In 2008, five years after the US National Institutes of Health launched the monumental effort that was ENCODE (Encyclopedia of DNA Elements), it initiated the Roadmap Epigenomics Project.

The goal for ENCODE was to characterize functional features in DNA (epigenetic marks such as histone modifications, chromatin accessibility and DNA methylation) and RNA expression in close to 150 cell lines; the Epigenomics Roadmap was launched to complement this resource and look at these features in stem cells and ex vivo tissues that are relevant for disease. Although the sheer amount of resulting data can seem intimidating to navigate, researchers should be encouraged to take the plunge and see what is there—and what is still missing and may need their input.

The Epigenomics Roadmap Consortium has three apparent goals: to create a public resource of disease-relevant human epigenomic data, to design and improve technologies that allow researchers to study epigenetic marks more efficiently, and to understand how epigenetic marks are established and what their biological functions are.

Initially, the participants focused on technologies, sample selection and preparation, and data flow within the consortium. Advances in technology, such as high-throughput sequencing, as well as in more biological methods, such as the cultivation and differentiation of stem cells, helped to generate valuable data. Within the first year of the project, it became apparent that one big challenge lay in data dissemination to the public. In response, several epigenomics repositories, such as the Human Epigenome Atlas and the WashU Epigenome Browser, were generated. Integrative analytical approaches that allow comparative epigenome analysis followed.

With over 120 epigenomes now characterized, the consortium has made substantial progress toward its first two goals.

Key findings and resources are being published in February and March in Nature and several Nature research journals (for example, Nature Biotechnology, Nature Communications and Nature Protocols, as well as on p230 and p265 in this issue of Nature Methods). A special website (http://www.nature.com/epigenomeroadmap/) presents the papers as well as 'threads' highlighting topics that are otherwise covered only in subsections of individual papers.

> [Record set]:
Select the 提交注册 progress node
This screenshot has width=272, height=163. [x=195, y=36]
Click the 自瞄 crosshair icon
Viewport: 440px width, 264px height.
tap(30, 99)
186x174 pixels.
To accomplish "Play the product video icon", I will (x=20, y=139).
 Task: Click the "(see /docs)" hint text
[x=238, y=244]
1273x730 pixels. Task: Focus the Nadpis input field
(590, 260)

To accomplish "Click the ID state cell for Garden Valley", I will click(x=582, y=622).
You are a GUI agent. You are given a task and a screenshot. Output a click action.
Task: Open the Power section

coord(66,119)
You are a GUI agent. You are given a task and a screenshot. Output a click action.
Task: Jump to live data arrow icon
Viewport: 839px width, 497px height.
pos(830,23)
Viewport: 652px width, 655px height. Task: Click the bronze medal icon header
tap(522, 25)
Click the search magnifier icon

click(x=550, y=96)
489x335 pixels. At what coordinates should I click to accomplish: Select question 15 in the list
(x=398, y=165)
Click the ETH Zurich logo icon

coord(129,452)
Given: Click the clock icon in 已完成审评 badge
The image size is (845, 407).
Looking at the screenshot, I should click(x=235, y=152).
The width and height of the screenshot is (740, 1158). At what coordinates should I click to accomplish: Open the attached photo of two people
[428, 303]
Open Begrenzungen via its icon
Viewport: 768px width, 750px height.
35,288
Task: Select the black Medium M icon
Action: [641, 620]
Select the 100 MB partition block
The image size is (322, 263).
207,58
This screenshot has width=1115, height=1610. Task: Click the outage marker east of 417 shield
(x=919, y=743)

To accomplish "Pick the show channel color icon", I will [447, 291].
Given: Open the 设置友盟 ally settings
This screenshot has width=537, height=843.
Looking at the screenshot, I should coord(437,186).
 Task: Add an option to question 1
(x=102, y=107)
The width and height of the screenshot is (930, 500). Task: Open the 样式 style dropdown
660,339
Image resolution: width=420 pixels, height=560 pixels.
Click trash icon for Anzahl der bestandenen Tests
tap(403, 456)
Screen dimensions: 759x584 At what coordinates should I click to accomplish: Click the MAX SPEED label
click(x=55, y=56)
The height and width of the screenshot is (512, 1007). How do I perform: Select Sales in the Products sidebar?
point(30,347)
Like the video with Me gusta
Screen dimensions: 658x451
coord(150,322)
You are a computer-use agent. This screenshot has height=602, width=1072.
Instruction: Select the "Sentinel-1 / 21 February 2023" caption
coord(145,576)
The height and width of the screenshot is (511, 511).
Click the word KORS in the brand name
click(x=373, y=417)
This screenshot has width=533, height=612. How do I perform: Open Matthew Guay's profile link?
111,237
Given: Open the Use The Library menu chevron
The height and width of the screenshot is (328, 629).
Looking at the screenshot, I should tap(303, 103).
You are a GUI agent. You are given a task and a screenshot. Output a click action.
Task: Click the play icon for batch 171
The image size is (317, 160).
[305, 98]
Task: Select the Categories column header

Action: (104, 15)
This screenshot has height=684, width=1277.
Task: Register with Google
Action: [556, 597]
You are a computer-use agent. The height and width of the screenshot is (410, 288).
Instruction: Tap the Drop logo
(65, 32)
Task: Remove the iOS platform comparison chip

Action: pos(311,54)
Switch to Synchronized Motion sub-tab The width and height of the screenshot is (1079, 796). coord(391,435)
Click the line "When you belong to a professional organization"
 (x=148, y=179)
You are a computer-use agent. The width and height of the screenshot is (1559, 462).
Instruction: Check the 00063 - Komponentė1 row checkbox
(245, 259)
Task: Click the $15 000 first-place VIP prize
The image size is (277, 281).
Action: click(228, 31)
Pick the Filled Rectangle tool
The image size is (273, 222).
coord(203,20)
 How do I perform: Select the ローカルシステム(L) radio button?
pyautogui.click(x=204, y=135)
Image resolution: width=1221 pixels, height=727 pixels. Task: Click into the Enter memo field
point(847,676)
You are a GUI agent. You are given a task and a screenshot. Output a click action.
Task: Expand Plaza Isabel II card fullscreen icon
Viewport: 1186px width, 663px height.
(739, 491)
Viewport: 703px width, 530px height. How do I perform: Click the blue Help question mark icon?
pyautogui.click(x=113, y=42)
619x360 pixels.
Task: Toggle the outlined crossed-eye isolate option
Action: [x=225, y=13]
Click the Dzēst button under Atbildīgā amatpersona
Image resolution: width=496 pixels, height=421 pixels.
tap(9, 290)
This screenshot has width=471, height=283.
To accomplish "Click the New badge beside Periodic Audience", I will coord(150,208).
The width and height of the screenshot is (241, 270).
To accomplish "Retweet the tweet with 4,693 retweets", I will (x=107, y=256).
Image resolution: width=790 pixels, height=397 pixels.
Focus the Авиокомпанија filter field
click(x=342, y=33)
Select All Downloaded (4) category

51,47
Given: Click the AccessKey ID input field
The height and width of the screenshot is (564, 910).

> [Complete the following]:
(1) From the text on the Roadmap Epigenomics Project, list each goal it names for the Epigenomics Roadmap Consortium.
(2) Duplicate the part of the text on the Roadmap Epigenomics Project starting with "Key findings and" and going on through "of individual papers.".

> [Per-task answers]:
(1)
- To create a public resource of disease-relevant human epigenomic data
- To design and improve technologies that allow researchers to study epigenetic marks more efficiently
- To understand how epigenetic marks are established and what their biological functions are

(2)
Key findings and resources are being published in February and March in Nature and several Nature research journals (for example, Nature Biotechnology, Nature Communications and Nature Protocols, as well as on p230 and p265 in this issue of Nature Methods). A special website (http://www.nature.com/epigenomeroadmap/) presents the papers as well as 'threads' highlighting topics that are otherwise covered only in subsections of individual papers.